Start of Data supplied
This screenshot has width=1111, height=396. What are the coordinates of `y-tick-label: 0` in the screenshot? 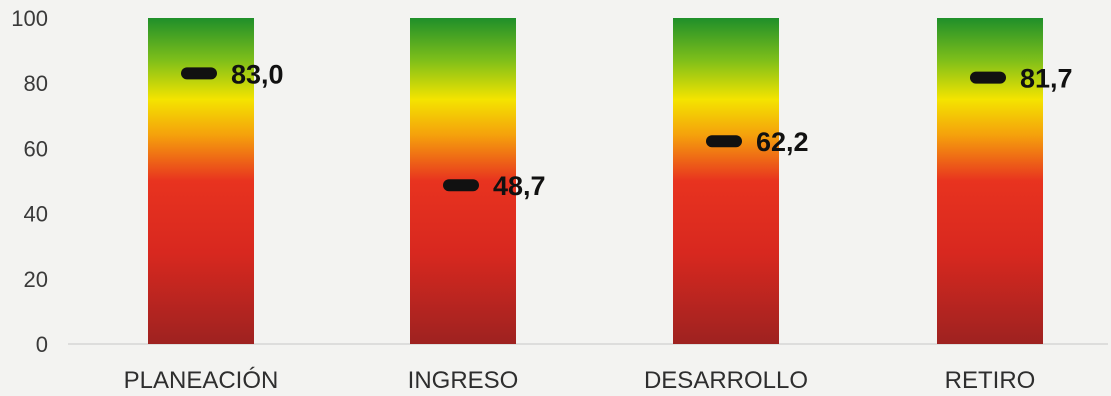 It's located at (42, 344).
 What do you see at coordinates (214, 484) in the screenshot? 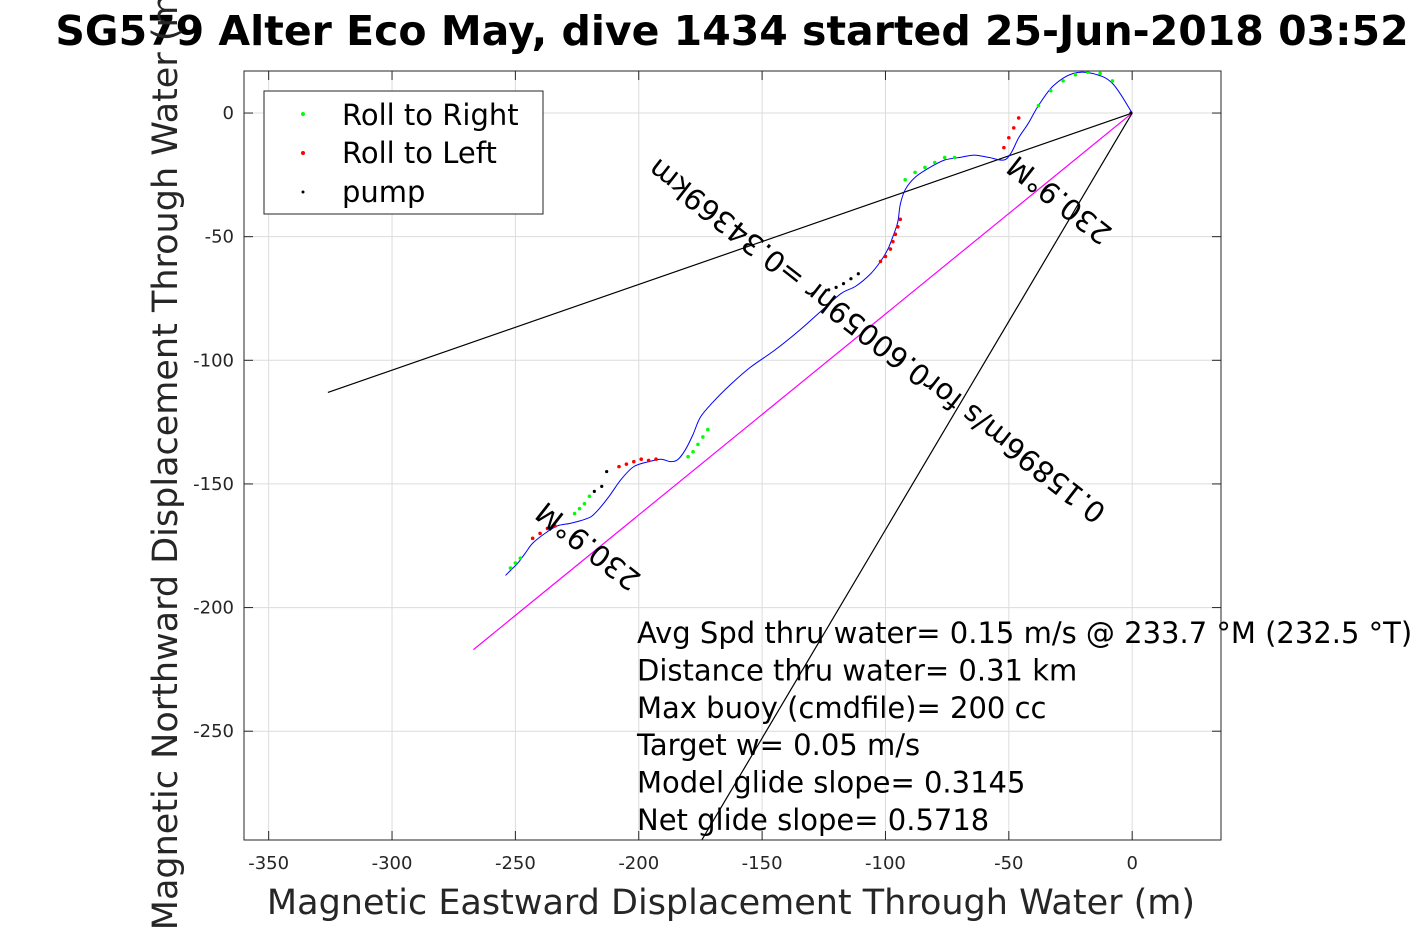
I see `y-tick-label: -150` at bounding box center [214, 484].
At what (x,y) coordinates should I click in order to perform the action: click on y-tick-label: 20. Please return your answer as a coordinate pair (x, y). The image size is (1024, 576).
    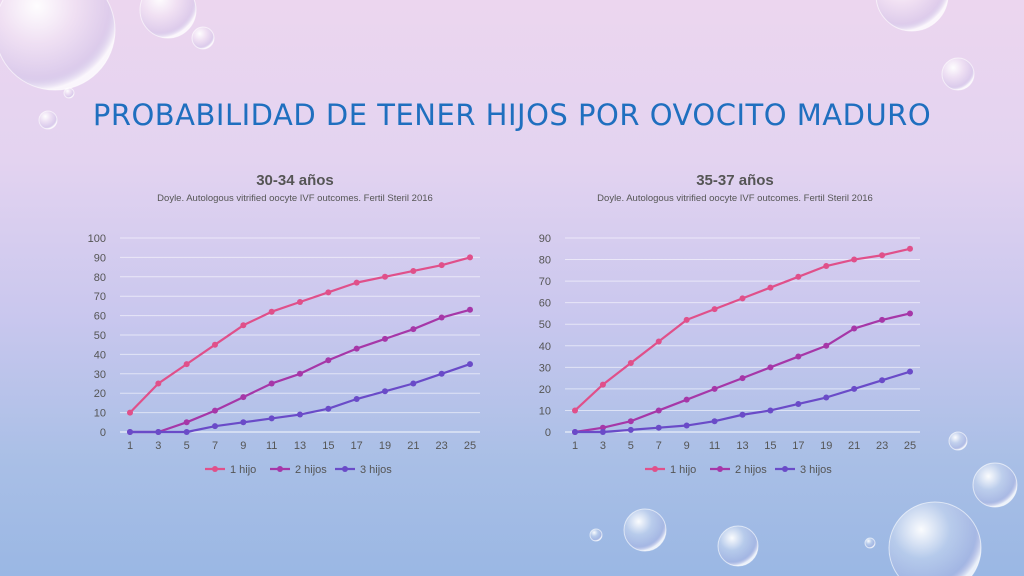
    Looking at the image, I should click on (100, 394).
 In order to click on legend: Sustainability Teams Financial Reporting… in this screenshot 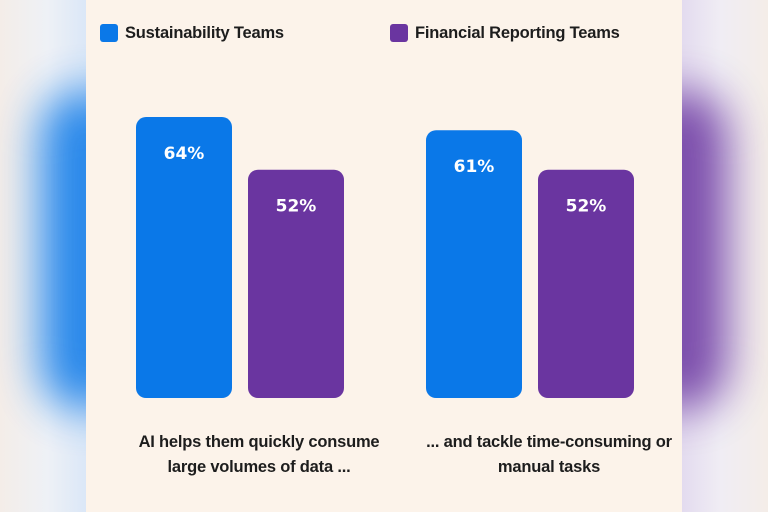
End of Data supplied
▸ Your goal
Rewrite the data from the line that has "What do you" through the last line, with "screenshot" replaced by "image" and everything else unchanged. Leave the pictures out of your answer.

▸ Answer section
 What do you see at coordinates (214, 484) in the image? 
I see `y-tick-label: -150` at bounding box center [214, 484].
At what (x,y) coordinates should I click in order to perform the action: click on y-tick-label: 20. Please return your answer as a coordinate pair (x, y). The image size is (1024, 576).
    Looking at the image, I should click on (100, 394).
 In order to click on legend: Sustainability Teams Financial Reporting… in this image 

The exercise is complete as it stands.